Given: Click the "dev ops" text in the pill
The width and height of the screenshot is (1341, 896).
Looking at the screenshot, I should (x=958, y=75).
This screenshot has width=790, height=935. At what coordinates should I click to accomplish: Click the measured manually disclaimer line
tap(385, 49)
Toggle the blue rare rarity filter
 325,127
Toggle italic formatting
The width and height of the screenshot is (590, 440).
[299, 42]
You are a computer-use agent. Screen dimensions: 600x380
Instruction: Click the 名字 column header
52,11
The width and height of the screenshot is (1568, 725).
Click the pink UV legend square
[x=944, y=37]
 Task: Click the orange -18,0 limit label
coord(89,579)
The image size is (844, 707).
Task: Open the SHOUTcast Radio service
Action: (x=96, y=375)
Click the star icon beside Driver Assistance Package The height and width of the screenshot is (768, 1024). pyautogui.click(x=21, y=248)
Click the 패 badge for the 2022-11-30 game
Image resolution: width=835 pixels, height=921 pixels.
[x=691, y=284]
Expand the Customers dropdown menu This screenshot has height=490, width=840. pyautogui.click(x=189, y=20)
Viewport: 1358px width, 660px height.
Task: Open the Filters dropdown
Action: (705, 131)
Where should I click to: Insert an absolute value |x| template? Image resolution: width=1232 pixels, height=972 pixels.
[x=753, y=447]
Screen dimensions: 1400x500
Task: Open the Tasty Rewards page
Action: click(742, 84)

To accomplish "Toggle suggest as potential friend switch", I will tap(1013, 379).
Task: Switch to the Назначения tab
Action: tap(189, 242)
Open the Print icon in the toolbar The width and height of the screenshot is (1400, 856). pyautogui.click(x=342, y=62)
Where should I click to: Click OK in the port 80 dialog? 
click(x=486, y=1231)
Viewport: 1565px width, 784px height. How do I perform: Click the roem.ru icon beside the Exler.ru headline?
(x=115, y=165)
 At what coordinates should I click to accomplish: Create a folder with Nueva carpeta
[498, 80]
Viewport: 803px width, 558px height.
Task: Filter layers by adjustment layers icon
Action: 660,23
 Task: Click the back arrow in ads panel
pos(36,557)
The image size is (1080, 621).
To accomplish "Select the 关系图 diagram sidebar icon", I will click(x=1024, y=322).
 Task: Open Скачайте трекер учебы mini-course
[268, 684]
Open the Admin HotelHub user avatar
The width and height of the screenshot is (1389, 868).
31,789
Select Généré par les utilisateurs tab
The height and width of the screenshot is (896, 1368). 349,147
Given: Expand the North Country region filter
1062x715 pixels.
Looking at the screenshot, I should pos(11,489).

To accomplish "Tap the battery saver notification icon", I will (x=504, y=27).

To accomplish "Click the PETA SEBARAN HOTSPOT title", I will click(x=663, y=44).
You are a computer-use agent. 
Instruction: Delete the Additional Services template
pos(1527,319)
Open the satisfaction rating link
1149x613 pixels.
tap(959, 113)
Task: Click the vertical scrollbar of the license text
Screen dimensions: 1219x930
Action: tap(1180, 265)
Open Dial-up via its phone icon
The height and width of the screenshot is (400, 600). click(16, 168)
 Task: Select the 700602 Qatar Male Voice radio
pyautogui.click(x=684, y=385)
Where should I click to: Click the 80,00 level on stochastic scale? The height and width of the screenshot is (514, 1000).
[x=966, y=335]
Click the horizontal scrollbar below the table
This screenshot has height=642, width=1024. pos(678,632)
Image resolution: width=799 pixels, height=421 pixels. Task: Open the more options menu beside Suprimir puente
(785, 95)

########################################

TASK DETAILS
Each record above must be output without any alteration.

RESPONSE BOX
Given: Click the "dev ops" text in the pill
The width and height of the screenshot is (1341, 896).
Looking at the screenshot, I should (x=958, y=75).
This screenshot has width=790, height=935. At what coordinates should I click to accomplish: Click the measured manually disclaimer line
tap(385, 49)
Toggle the blue rare rarity filter
 325,127
Toggle italic formatting
The width and height of the screenshot is (590, 440).
[299, 42]
You are a computer-use agent. Screen dimensions: 600x380
Instruction: Click the 名字 column header
52,11
The width and height of the screenshot is (1568, 725).
Click the pink UV legend square
[x=944, y=37]
 Task: Click the orange -18,0 limit label
coord(89,579)
The image size is (844, 707).
Task: Open the SHOUTcast Radio service
Action: (x=96, y=375)
Click the star icon beside Driver Assistance Package The height and width of the screenshot is (768, 1024). pyautogui.click(x=21, y=248)
Click the 패 badge for the 2022-11-30 game
Image resolution: width=835 pixels, height=921 pixels.
[x=691, y=284]
Expand the Customers dropdown menu This screenshot has height=490, width=840. pyautogui.click(x=189, y=20)
Viewport: 1358px width, 660px height.
Task: Open the Filters dropdown
Action: (705, 131)
Where should I click to: Insert an absolute value |x| template? Image resolution: width=1232 pixels, height=972 pixels.
[x=753, y=447]
Screen dimensions: 1400x500
Task: Open the Tasty Rewards page
Action: click(742, 84)

To accomplish "Toggle suggest as potential friend switch", I will tap(1013, 379).
Task: Switch to the Назначения tab
Action: tap(189, 242)
Open the Print icon in the toolbar The width and height of the screenshot is (1400, 856). pyautogui.click(x=342, y=62)
Where should I click to: Click OK in the port 80 dialog? 
click(x=486, y=1231)
Viewport: 1565px width, 784px height. How do I perform: Click the roem.ru icon beside the Exler.ru headline?
(x=115, y=165)
 At what coordinates should I click to accomplish: Create a folder with Nueva carpeta
[498, 80]
Viewport: 803px width, 558px height.
Task: Filter layers by adjustment layers icon
Action: 660,23
 Task: Click the back arrow in ads panel
pos(36,557)
The image size is (1080, 621).
To accomplish "Select the 关系图 diagram sidebar icon", I will click(x=1024, y=322).
 Task: Open Скачайте трекер учебы mini-course
[268, 684]
Open the Admin HotelHub user avatar
The width and height of the screenshot is (1389, 868).
31,789
Select Généré par les utilisateurs tab
The height and width of the screenshot is (896, 1368). 349,147
Given: Expand the North Country region filter
1062x715 pixels.
Looking at the screenshot, I should pos(11,489).

To accomplish "Tap the battery saver notification icon", I will (x=504, y=27).

To accomplish "Click the PETA SEBARAN HOTSPOT title", I will click(x=663, y=44).
You are a computer-use agent. 
Instruction: Delete the Additional Services template
pos(1527,319)
Open the satisfaction rating link
1149x613 pixels.
tap(959, 113)
Task: Click the vertical scrollbar of the license text
Screen dimensions: 1219x930
Action: tap(1180, 265)
Open Dial-up via its phone icon
The height and width of the screenshot is (400, 600). click(16, 168)
 Task: Select the 700602 Qatar Male Voice radio
pyautogui.click(x=684, y=385)
Where should I click to: Click the 80,00 level on stochastic scale? The height and width of the screenshot is (514, 1000).
[x=966, y=335]
Click the horizontal scrollbar below the table
This screenshot has height=642, width=1024. pos(678,632)
Image resolution: width=799 pixels, height=421 pixels. Task: Open the more options menu beside Suprimir puente
(785, 95)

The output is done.